■ **Work required**:
When the line containing "Buy Tickets (509, 604)" appears in the entries below, begin printing there and stop after the line containing "[Slide 2] (61, 1808)"; print each of those lines exactly and no other line.

Stored data
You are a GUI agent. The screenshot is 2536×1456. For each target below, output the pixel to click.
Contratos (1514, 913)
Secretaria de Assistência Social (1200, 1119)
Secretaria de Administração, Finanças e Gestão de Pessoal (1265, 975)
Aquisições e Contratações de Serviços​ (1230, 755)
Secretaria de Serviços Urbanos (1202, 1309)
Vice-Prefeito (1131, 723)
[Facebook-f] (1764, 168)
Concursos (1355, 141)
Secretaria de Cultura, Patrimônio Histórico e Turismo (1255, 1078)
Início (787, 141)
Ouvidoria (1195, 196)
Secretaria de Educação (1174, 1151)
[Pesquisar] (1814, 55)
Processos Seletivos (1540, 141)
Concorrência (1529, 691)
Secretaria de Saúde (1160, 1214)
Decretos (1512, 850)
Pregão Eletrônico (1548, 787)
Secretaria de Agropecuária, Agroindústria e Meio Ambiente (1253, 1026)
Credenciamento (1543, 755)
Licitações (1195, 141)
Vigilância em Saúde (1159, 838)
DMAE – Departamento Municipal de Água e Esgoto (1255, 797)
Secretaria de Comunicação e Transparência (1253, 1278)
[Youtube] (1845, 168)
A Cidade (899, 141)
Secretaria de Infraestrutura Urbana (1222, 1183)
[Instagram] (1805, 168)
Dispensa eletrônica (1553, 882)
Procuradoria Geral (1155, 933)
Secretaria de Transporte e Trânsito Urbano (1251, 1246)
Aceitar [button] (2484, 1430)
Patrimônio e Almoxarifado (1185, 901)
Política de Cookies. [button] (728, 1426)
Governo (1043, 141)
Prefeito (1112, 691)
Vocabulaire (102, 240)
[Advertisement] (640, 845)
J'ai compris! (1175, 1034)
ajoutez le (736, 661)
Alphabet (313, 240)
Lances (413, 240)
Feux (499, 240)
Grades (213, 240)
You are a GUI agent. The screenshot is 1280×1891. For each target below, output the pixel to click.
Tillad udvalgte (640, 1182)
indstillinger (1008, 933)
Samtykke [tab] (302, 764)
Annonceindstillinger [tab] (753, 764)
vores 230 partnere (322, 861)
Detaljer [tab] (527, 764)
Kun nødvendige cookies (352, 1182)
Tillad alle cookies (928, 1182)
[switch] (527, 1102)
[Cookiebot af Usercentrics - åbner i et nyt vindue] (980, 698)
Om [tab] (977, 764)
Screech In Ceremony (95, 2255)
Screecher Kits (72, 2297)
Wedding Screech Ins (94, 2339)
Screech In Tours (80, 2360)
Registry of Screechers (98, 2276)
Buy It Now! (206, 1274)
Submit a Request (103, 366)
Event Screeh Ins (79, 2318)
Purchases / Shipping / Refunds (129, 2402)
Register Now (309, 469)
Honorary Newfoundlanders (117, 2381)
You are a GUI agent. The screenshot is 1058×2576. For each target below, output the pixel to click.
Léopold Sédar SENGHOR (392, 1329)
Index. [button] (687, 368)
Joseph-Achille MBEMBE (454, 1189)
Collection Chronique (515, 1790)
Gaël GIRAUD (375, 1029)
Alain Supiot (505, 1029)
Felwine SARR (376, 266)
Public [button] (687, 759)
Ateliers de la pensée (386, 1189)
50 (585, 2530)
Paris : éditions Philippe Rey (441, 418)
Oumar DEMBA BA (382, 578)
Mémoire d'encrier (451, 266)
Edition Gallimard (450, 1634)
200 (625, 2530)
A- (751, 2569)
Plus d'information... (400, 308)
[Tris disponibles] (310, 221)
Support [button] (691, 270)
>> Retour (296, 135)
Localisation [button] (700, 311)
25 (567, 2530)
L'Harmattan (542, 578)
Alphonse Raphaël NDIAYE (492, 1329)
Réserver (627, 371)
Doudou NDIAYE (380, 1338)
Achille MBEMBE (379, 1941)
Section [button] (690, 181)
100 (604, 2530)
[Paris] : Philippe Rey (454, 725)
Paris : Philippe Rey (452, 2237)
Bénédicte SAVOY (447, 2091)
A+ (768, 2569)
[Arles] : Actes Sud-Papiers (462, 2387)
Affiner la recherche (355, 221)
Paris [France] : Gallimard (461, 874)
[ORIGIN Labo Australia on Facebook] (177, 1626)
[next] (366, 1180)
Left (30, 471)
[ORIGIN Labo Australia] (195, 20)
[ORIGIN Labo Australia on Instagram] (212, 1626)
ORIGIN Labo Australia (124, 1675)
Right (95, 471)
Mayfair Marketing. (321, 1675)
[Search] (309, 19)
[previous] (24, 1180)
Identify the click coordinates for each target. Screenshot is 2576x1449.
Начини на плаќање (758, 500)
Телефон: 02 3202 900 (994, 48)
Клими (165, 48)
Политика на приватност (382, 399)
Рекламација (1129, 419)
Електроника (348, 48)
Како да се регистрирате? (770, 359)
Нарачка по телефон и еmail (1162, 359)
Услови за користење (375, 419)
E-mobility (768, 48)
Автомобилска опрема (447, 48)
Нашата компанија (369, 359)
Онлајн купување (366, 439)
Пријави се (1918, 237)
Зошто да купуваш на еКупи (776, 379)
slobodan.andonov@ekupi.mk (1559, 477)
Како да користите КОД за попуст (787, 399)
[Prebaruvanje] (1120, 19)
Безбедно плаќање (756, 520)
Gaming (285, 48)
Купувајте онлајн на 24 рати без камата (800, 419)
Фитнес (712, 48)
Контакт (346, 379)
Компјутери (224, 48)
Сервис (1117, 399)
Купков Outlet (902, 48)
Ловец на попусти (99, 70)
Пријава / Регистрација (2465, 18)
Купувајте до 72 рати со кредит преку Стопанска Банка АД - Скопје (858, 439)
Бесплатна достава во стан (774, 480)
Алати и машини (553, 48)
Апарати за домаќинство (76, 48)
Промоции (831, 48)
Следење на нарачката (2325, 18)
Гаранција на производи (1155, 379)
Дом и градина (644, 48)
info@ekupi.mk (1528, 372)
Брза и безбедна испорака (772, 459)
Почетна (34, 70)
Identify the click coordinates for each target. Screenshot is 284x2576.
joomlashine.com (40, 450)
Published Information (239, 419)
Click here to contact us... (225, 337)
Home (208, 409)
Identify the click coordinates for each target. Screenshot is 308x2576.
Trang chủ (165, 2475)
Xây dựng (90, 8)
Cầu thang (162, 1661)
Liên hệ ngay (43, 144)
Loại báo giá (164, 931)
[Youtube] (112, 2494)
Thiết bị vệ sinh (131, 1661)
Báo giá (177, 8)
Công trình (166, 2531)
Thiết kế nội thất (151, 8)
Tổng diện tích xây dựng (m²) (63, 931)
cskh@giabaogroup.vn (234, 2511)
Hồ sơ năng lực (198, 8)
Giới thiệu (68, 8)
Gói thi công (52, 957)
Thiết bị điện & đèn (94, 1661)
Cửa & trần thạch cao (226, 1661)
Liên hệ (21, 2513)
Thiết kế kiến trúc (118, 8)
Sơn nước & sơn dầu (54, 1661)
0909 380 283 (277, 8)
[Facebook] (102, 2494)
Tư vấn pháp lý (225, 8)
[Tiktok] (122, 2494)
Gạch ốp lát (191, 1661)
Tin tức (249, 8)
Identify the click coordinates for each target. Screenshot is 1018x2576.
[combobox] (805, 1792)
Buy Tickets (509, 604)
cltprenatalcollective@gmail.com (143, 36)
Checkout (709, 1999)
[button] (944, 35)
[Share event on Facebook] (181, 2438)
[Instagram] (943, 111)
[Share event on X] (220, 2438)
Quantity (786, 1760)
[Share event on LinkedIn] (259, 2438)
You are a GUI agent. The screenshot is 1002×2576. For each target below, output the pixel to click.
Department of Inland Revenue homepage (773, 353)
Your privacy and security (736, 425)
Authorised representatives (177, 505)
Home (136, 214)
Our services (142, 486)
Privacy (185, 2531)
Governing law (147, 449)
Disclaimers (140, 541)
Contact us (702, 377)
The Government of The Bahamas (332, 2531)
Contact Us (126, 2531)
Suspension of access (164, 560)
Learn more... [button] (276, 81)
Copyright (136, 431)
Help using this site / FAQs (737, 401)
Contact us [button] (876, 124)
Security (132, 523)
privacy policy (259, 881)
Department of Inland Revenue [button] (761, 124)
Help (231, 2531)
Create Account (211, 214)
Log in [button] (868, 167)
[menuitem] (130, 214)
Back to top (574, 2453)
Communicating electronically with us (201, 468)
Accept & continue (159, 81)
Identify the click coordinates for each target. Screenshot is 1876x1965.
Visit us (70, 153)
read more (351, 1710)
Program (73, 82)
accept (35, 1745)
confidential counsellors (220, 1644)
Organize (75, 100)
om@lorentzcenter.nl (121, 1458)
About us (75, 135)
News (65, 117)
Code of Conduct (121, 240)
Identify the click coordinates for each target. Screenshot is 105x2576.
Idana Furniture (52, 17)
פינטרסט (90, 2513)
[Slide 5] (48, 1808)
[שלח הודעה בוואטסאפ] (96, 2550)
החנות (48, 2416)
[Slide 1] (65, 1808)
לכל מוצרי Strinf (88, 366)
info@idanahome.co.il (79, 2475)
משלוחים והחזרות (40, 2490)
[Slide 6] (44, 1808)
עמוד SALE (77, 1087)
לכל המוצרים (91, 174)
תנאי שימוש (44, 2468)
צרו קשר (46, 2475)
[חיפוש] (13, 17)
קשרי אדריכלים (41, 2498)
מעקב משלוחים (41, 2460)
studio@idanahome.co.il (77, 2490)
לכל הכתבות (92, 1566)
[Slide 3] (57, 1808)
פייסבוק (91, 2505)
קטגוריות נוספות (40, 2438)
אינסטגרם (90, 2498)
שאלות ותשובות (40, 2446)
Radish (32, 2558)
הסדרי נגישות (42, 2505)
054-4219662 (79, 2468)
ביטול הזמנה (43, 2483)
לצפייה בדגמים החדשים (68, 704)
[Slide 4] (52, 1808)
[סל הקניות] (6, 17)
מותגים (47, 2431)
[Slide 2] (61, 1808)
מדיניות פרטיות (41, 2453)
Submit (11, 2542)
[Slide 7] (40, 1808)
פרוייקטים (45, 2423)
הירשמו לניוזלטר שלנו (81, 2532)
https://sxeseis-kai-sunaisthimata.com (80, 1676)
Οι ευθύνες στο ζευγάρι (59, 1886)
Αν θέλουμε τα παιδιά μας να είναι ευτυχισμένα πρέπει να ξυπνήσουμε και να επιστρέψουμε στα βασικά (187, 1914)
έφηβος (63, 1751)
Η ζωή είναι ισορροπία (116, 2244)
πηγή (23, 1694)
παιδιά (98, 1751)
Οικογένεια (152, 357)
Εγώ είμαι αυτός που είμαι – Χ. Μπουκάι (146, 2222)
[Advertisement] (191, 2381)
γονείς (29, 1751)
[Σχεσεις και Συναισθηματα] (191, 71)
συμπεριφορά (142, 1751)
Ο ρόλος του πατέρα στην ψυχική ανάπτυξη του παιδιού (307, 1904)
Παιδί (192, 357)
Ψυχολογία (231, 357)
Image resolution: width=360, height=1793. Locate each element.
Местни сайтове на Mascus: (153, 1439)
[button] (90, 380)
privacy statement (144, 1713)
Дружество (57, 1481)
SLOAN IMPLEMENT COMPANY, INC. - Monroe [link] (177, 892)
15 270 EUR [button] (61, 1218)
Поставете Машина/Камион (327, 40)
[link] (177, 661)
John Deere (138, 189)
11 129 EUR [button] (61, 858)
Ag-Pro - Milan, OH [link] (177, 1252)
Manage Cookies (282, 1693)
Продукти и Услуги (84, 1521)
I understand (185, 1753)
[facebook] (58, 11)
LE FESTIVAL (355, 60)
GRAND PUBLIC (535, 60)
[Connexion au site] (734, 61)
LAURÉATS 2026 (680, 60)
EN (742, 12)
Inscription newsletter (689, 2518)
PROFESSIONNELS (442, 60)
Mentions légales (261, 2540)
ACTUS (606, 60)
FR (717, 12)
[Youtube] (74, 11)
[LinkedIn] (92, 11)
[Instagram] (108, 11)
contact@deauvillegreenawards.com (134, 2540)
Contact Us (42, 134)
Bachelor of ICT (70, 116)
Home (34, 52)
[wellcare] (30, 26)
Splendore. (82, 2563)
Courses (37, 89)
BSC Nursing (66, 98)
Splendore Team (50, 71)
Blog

■ **Problem solution**:
Buy Tickets (509, 604)
cltprenatalcollective@gmail.com (143, 36)
Checkout (709, 1999)
[button] (944, 35)
[Share event on Facebook] (181, 2438)
[Instagram] (943, 111)
[Share event on X] (220, 2438)
Quantity (786, 1760)
[Share event on LinkedIn] (259, 2438)
You are a GUI agent. The screenshot is 1002×2576. For each target below, output the pixel to click.
Department of Inland Revenue homepage (773, 353)
Your privacy and security (736, 425)
Authorised representatives (177, 505)
Home (136, 214)
Our services (142, 486)
Privacy (185, 2531)
Governing law (147, 449)
Disclaimers (140, 541)
Contact us (702, 377)
The Government of The Bahamas (332, 2531)
Contact Us (126, 2531)
Suspension of access (164, 560)
Learn more... [button] (276, 81)
Copyright (136, 431)
Help using this site / FAQs (737, 401)
Contact us [button] (876, 124)
Security (132, 523)
privacy policy (259, 881)
Department of Inland Revenue [button] (761, 124)
Help (231, 2531)
Create Account (211, 214)
Log in [button] (868, 167)
[menuitem] (130, 214)
Back to top (574, 2453)
Communicating electronically with us (201, 468)
Accept & continue (159, 81)
Identify the click coordinates for each target. Screenshot is 1876x1965.
Visit us (70, 153)
read more (351, 1710)
Program (73, 82)
accept (35, 1745)
confidential counsellors (220, 1644)
Organize (75, 100)
om@lorentzcenter.nl (121, 1458)
About us (75, 135)
News (65, 117)
Code of Conduct (121, 240)
Identify the click coordinates for each target. Screenshot is 105x2576.
Idana Furniture (52, 17)
פינטרסט (90, 2513)
[Slide 5] (48, 1808)
[שלח הודעה בוואטסאפ] (96, 2550)
החנות (48, 2416)
[Slide 1] (65, 1808)
לכל מוצרי Strinf (88, 366)
info@idanahome.co.il (79, 2475)
משלוחים והחזרות (40, 2490)
[Slide 6] (44, 1808)
עמוד SALE (77, 1087)
לכל המוצרים (91, 174)
תנאי שימוש (44, 2468)
צרו קשר (46, 2475)
[חיפוש] (13, 17)
קשרי אדריכלים (41, 2498)
מעקב משלוחים (41, 2460)
studio@idanahome.co.il (77, 2490)
לכל הכתבות (92, 1566)
[Slide 3] (57, 1808)
פייסבוק (91, 2505)
קטגוריות נוספות (40, 2438)
אינסטגרם (90, 2498)
שאלות ותשובות (40, 2446)
Radish (32, 2558)
הסדרי נגישות (42, 2505)
054-4219662 (79, 2468)
ביטול הזמנה (43, 2483)
לצפייה בדגמים החדשים (68, 704)
[Slide 4] (52, 1808)
[סל הקניות] (6, 17)
מותגים (47, 2431)
[Slide 2] (61, 1808)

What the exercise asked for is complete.